IT has an award-winning design, but for long-time volunteer Margaret Hopkins, the focus of the Stewart Island museum is community.
Rakiura Museum, Te Puka O Te Waka, means the anchor stone of the canoe.
Also a trustee, Ms Hopkins had volunteered at the museum since 1978 and said its name served it well.
“It’s kind of anchoring the past to our present-day community.”
Previously, she chaired the trust which worked towards the new building to house the island’s history.
With a project budget of $3.7 million, the new museum was opened last December and, so far, comments had been positive.
“I like to think the new museum is a combination of the old-fashioned cluttered museums we used to have that were object-rich and we’ve not gone too stark like some modern museums.’’
Ms Hopkins said 12,000 people had visited the new museum during the past seven months. “In the old museum, we would probably average 7000 a year.”
She attributed the rise in visitors to both domestic tourism increasing and the museum’s extended opening hours.
The original museum opened in 1960 and, until recently, had solely been run by volunteers.
However, having someone working the front desk, allowed for the volunteers to focus on things they preferred to do, which included sorting and housing items, as well as answering the weekly requests for information.
A steady stream of requests for photographs and details of people’s ancestors kept the team busy, but also provided an opportunity for them to expand their own collection and knowledge, she said.
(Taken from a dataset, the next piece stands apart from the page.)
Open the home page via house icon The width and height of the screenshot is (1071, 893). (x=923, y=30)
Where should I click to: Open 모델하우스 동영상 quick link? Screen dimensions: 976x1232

“You get some people doing in-depth studies on family or whakapapa and they ultimately might give us as much information back, they’ll share their research.”
Research was one of her favourite aspects of volunteering.
“It’s quite exciting when you see a photo you’ve never seen before.”
The museum housed a varied collection including natural history and artwork.
Various industries which had supported the Stewart Island/Rakiura community over its long history were also covered.
“When it was first set up, they put out a call for every household to donate an object that might be useful in the collection.”
The team was particularly pleased with the balance of early Maori history the museum now housed as well as European.
Children, however, were drawn immediately to the jars of specimens.
Although the jars had been at the old museum since 1970, the contents were cloudy and needed some care.
Museum curator Elaine Hamilton was desperate to have them displayed, despite their bad condition, Ms Hopkins said.
“We had this wonderful conservator from Otago Museum. She came down, looked at them and said, ‘oh yes, it can be saved’.”
Other objects were also able to be restored during the move to the new building, which was fitted with environmental monitoring to keep them all safe.
“All of us get this huge sense of satisfaction, because it’s so lovely to work in.”